Figure 17 : Etude de la lame FIB a1. (A) Localisation du trait de coupe de la lame FIB à travers une

lamine de silicate de fer sur la surface polie d’AL10 (mode AsB). (B) Image de la lame FIB qui a été prélevée partiellement. On note une grande concentration de microfossiles dans le silicate de fer (Image TEM mode STEM). (C) Image TEM d’une partie de la lame FIB montrant l’interface entre

l’aragonite à gauche avec une texture en baguette très fine et le silicate de fer à droite. (D) Cartographie élémentaire du Fe, Si et Ca superposés d’une partie de la lame FIB. On voit que le calcium marque l’aragonite alors que Si et Fe sont distribués au niveau du silicate de fer.

L’étude de l’échantillon AL10 présente un exemple de fossilisation des micro-organismes associés aux biofilms d’Alchichica très différent de ce qui a été vu précédemment dans le cas des Pleurocapsales. Il a été proposé que les biofilms microbiens piégeant les ions (e.g. PO43-, Ca2+, CO32-, Fe, Al, Si) au niveau des exopolymères pourraient former une matrice qui en se déshydratant donnerait un gel, précurseur de la cristallisation de la phase silicatée (Leveille et

al. 2000). Ce mécanisme permettrait d’expliquer pourquoi la phase silicatée est plus ou moins

amorphe au sein d’un même échantillon (Sanchez-Navas et al. 1998). De plus si ce mécanisme existe il pourrait également permettre d’expliquer qu’une grande diversité de microorganismes présentant des morphologies variables ait pu être préservée. En effet la mise en place d’un gel qui minéraliserait secondairement pourrait préserver une image instantanée du biofilm avec toute sa diversité. De plus le fait que la phase qui se forme soit partiellement amorphe pourrait également permettre d’expliquer le bon état de préservation, en effet la croissance de cristaux aurait pu altérer la morphologie des microorganismes. Ce mécanisme serait alors très différent de celui présenté pour la fossilisation des Pleurocapsales, car dans ce cas là, les autres microorganismes ne sont pas préservés.

Des données STXM au seuil K du carbone ont été acquises sur les lames a1 et g1. Le traitement préliminaire de ces données montre que les zones constituées du silicate de fer présentent des bandes de faible intensité à 285eV, 288.4eV et 290.2eV que l’on peut attribuer respectivement aux groupements aromatiques, carboxiliques et carbonates (Benzerara et al.
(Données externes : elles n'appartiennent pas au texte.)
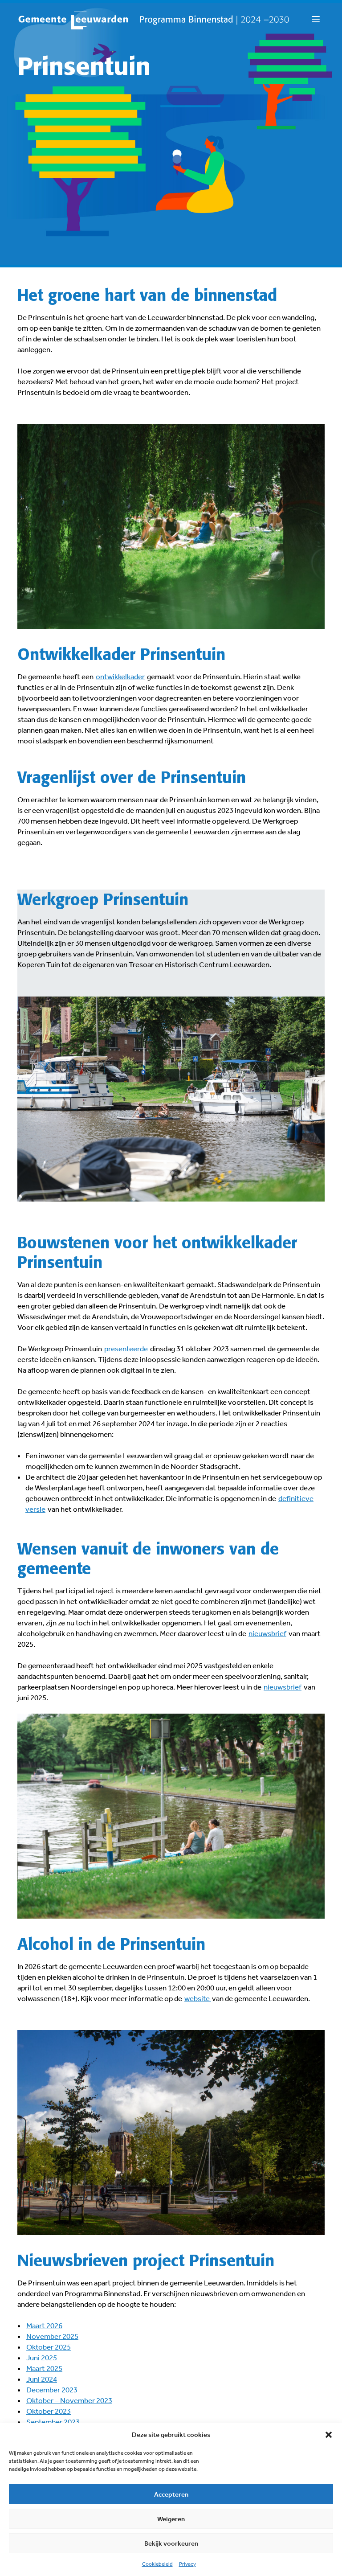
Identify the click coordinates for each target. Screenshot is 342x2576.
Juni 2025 (41, 2357)
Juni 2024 (41, 2379)
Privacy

2004; Benzerara et al. 2006). Une analyse plus fine de ces données sera nécessaire pour

mieux caractériser la distribution des groupements organiques. Des études complémentaires par spectroscopie XANES seront également à mener sur les lames FIB aux seuils d’autres éléments tels que le calcium et le fer pour mieux caractériser la phase silicatée. L’étude de cet échantillon est très prometteuse dans le cadre de la recherche de microfossiles dans les roches anciennes. En effet le cas de l’échantillon AL10 montre qu’il est a priori possible de préserver une grande quantité de microorganismes différents et donc potentiellement de mieux contraindre la diversité microbienne présente au moment de la formation du microbialite.